AUFGABEN:
**a.** Zähle alles auf, was der Artikel über den Landgasthof in Richigen in dem Absatz, der mit «Unter anderem gibt es» beginnt, als beim Gasthof vorhanden nennt.
**b.** Beantworte anhand des Artikels über den Landgasthof in Richigen die folgenden Fragen.
(i) Wann musste der letzte Pächter Konkurs anmelden?
(ii) Für wie lange gilt der Vertrag zur Zwischennutzung vorerst?
(iii) Wo war die «Bar-Bara» diesen Sommer in Betrieb?
**c.** Prüfe, ob die folgenden Aussagen mit dem Artikel über den Landgasthof in Richigen übereinstimmen. Antworte jeweils mit Ja oder Nein und zitiere die entscheidenden Worte des Artikels.
(i) Das Ensemble in Richigen ist mehr als 150 Jahre alt.
(ii) Die «Bar-Bara» wurde erstmals 2021 für drei Monate geöffnet.
(iii) Die «Bar-Bara» befindet sich in einem umgebauten Baucontainer.

─── VORLIEGENDER TEXT ───

Landgasthof in Richigen: Aus dem «Rössli» wird «Rossmarie»
Der Name soll einen Neubeginn signalisieren, aber ans traditionsreiche «Rössli» erinnern: Der Landgasthof in Richigen, Gemeinde Worb, heisst neu «Rossmarie».

Das Wichtigste in Kürze
- Helene und Roland Bieri führen neu den traditionsreichen Landgasthof «Rössli» in Richigen.
- Die beiden bekamen einen Vertrag zur Zwischennutzung für vorerst zwei Jahre.
- Das «Rossmarie» getaufte Lokal soll zu Begegnungsstätte für alle werden.
«Behäbig», das Adjektiv, das man gemeinhin für Berner Landgasthöfe verwendet, wäre im Fall des «Rössli» stark untertrieben. Das denkmalgeschützte, mehr als 150 Jahre alte Ensemble in Richigen bei Worb ist riesig.
Unter anderem gibt es drei Gaststuben, eine Terrasse und ein Grotto. Zudem einen Saal für bis zu 70 sitzende oder 200 stehende Gäste und eine Wirte-Wohnung. Rund ums Haus sind Parkplätze, dazu eine Postautostation direkt vor der Haustüre.
Ein solches Unternehmen gewinnbringend zu führen, hört sich wie eine kolossale Aufgabe an. Kein Wunder, ereilte das «Rössli» im Herbst 2024 das Schicksal vieler Landbeizen: Der letzte Pächter musste Konkurs anmelden.
Erfolg mit Bar-Bara
Hier kommen Helene und Roland Bieri ins Spiel. Die zwei sind über Worb hinaus bekannt für ihre «Bar-Bara», eine Pop-up-Sommerbar in einem ausrangierten, liebevoll umgebauten Baucontainer.
Helene und Roland öffneten die Bar erstmals 2021 für zwei Monate. Inzwischen ist die «Bärble» zu einer Attraktion für Gäste aus nah und fern geworden. Diesen Sommer war sie am Ufer der Worble in Betrieb.

«Wir suchen ständig nach attraktiven Standplätzen für die Bar-Bara», sagt Helene Bieri. So stiess das Paar, beide Mitte vierzig, auf die Terrasse des «Rössli». Bald jedoch reifte ein kühner Gedanke: «Wieso nicht das Ganze übernehmen?»

─── ERFASSTE DATEN ───

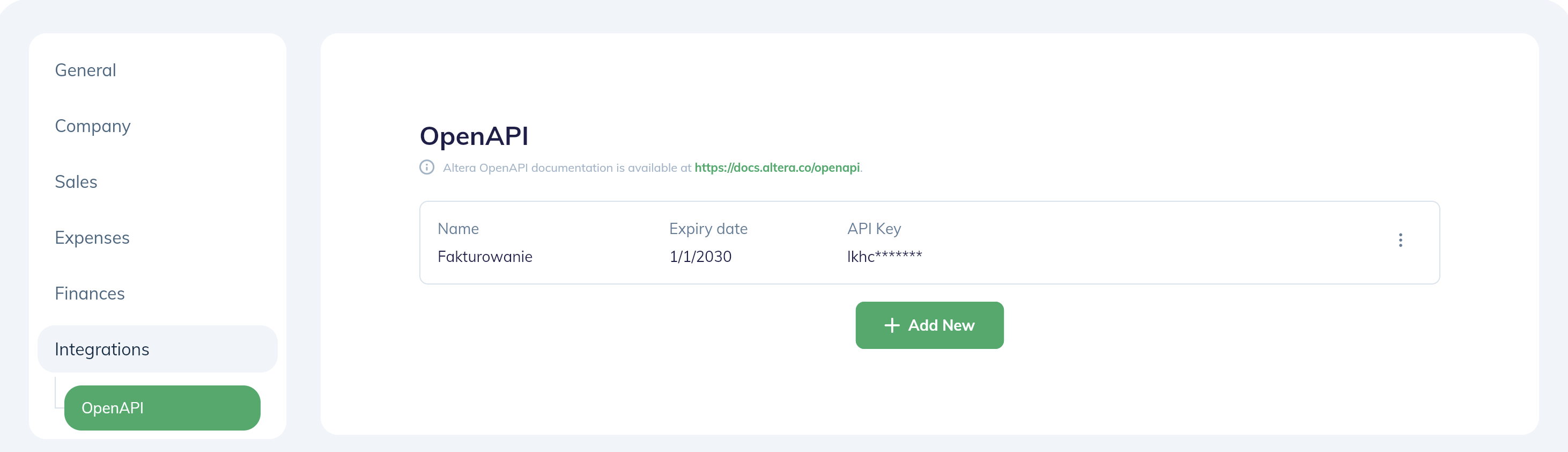Screen dimensions: 1568x452
Task: Open the docs.altera.co/openapi documentation link
Action: [776, 167]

───

DIE ANTWORTEN:
**a.**
- drei Gaststuben
- eine Terrasse
- ein Grotto
- ein Saal für bis zu 70 sitzende oder 200 stehende Gäste
- eine Wirte-Wohnung
- Parkplätze rund ums Haus
- eine Postautostation direkt vor der Haustüre

**b.**
(i) Im Herbst 2024.
(ii) Für zwei Jahre.
(iii) Am Ufer der Worble.

**c.**
(i) Ja: «Das denkmalgeschützte, mehr als 150 Jahre alte Ensemble in Richigen bei Worb ist riesig.»
(ii) Nein: «Helene und Roland öffneten die Bar erstmals 2021 für zwei Monate.»
(iii) Ja: «eine Pop-up-Sommerbar in einem ausrangierten, liebevoll umgebauten Baucontainer»